How Much Does Nh4+-N Contribute To Mineral-N Losses In N-Impacted Acid Soils Under Grassland In The Uk? A Microcosm Study

It is hypothesised that NH4+ -N is more mobile in soils than often thought. However, because litter layers and live vegetation can modify N species transformation in soils, intact microcosms were employed to investigate NH4+ -N, NO3- -N and total dissolved inorganic N (DIN) leaching in soils from across an unfertilised and N-impacted grassland in York, UK. Simulated rain of diverse compositions was applied to five intact core microcosms, and leachate samples were collected at regular intervals. Leaching with simple simulated rain, consisting of appropriately dilute NaCl solution, showed that broadly comparable NH4+ -N and NO3- -N leaching would occur from freely draining profiles. Profiles of heavy textured soils result in marginal DIN losses, primarily as NH4+ -N because of denitrification, but possibly substantial losses as NH4+ -N via overland flow during heavy precipitation. Further sequential leaching experiments on freely draining profiles with rain containing supplementary NH4+ -N showed enhanced NH4+ -N and NO3- -N leaching in two of three pairs of microcosms. However, one profile showed consistently lower NH4+ -N leaching associated with the development of a consistently higher nitrification rate.
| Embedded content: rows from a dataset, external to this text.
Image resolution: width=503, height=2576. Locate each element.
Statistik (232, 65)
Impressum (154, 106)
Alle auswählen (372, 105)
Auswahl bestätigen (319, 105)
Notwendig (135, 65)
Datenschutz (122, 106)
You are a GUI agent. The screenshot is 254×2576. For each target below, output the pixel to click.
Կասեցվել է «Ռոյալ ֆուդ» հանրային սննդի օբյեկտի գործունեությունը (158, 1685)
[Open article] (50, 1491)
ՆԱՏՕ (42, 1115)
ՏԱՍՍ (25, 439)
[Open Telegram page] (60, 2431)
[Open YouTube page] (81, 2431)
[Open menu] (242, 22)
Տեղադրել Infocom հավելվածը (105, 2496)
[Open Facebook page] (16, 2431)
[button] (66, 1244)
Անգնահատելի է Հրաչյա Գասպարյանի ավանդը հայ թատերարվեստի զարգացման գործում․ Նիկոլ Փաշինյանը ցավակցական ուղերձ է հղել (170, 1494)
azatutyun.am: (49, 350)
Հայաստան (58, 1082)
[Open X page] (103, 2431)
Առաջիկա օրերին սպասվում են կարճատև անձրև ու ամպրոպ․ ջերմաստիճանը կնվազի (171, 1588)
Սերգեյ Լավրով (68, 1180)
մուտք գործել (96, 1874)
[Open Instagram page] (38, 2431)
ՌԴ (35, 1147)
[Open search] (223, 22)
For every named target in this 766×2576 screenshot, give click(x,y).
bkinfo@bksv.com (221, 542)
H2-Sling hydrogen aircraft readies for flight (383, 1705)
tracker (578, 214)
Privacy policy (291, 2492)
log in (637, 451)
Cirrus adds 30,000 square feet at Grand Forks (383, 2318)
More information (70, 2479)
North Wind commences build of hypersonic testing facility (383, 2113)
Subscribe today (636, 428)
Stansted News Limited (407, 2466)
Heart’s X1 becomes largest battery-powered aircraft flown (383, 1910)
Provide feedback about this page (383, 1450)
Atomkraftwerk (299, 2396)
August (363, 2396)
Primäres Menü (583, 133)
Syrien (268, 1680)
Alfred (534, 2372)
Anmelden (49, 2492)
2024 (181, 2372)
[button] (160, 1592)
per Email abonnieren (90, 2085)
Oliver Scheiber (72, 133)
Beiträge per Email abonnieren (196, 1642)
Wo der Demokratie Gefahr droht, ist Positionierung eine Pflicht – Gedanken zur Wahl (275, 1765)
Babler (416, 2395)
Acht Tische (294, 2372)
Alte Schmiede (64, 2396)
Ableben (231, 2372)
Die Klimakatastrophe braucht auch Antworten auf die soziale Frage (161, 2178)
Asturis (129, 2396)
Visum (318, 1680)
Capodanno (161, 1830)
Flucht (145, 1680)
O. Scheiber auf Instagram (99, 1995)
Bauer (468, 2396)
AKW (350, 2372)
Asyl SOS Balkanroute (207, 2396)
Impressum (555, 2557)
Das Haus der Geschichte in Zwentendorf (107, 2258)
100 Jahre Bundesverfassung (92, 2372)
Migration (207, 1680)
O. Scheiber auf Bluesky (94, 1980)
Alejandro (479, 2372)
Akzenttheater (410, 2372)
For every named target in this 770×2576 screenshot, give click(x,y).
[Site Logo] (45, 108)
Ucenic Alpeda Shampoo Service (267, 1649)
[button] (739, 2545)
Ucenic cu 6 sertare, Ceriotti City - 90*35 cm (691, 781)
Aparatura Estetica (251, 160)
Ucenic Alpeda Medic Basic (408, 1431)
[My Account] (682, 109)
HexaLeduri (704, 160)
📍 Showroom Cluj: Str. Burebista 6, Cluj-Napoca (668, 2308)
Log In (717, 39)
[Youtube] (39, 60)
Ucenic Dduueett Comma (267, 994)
The marked difference between profiles was thought to be due to the presence of a more distinct surface litter layer in one profile, compared with observable litter incorporation into subsoils for other profiles. Effects on mineral N species mobilities of drying and rewetting were also assessed. This confirmed that a delay of several days is required to re-establish the microbial population and its activities. Final phases, in which NO3- -N and then NH4NO3 were added via the rain, confirmed the mobility of N pollutant inputs through the freely draining soils.